HOW TO COMPLETE THIS TASK: The data below should be copied over with complete accuracy.

Stored items

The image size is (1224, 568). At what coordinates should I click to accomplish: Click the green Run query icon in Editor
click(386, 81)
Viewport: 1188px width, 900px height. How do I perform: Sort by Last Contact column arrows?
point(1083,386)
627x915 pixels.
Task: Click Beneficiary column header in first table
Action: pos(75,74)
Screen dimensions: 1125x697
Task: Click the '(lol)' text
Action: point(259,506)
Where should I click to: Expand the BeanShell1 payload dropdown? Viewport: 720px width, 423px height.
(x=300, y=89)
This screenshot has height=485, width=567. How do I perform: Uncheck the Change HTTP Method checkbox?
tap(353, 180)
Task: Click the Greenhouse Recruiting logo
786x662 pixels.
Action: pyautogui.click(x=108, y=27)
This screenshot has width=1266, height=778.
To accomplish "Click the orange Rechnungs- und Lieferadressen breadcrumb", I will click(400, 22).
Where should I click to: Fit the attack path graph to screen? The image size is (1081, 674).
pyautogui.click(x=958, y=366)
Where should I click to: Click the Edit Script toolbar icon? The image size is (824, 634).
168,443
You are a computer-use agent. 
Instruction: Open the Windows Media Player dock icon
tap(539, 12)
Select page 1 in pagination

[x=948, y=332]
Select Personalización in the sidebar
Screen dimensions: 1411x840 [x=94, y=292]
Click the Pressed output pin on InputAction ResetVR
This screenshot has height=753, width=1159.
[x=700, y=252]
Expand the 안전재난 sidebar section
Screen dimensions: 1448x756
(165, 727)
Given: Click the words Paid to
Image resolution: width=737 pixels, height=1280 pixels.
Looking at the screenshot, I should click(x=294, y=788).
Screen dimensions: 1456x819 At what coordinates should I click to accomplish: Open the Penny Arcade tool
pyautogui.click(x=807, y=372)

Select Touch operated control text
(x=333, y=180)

OUTPUT:
The image size is (1224, 568). At what coordinates should I click to accomplish: Click the green Run query icon in Editor
click(386, 81)
Viewport: 1188px width, 900px height. How do I perform: Sort by Last Contact column arrows?
point(1083,386)
627x915 pixels.
Task: Click Beneficiary column header in first table
Action: pos(75,74)
Screen dimensions: 1125x697
Task: Click the '(lol)' text
Action: point(259,506)
Where should I click to: Expand the BeanShell1 payload dropdown? Viewport: 720px width, 423px height.
(x=300, y=89)
This screenshot has height=485, width=567. How do I perform: Uncheck the Change HTTP Method checkbox?
tap(353, 180)
Task: Click the Greenhouse Recruiting logo
786x662 pixels.
Action: pyautogui.click(x=108, y=27)
This screenshot has width=1266, height=778.
To accomplish "Click the orange Rechnungs- und Lieferadressen breadcrumb", I will click(400, 22).
Where should I click to: Fit the attack path graph to screen? The image size is (1081, 674).
pyautogui.click(x=958, y=366)
Where should I click to: Click the Edit Script toolbar icon? The image size is (824, 634).
168,443
You are a computer-use agent. 
Instruction: Open the Windows Media Player dock icon
tap(539, 12)
Select page 1 in pagination

[x=948, y=332]
Select Personalización in the sidebar
Screen dimensions: 1411x840 [x=94, y=292]
Click the Pressed output pin on InputAction ResetVR
This screenshot has height=753, width=1159.
[x=700, y=252]
Expand the 안전재난 sidebar section
Screen dimensions: 1448x756
(165, 727)
Given: Click the words Paid to
Image resolution: width=737 pixels, height=1280 pixels.
Looking at the screenshot, I should click(x=294, y=788).
Screen dimensions: 1456x819 At what coordinates should I click to accomplish: Open the Penny Arcade tool
pyautogui.click(x=807, y=372)

Select Touch operated control text
(x=333, y=180)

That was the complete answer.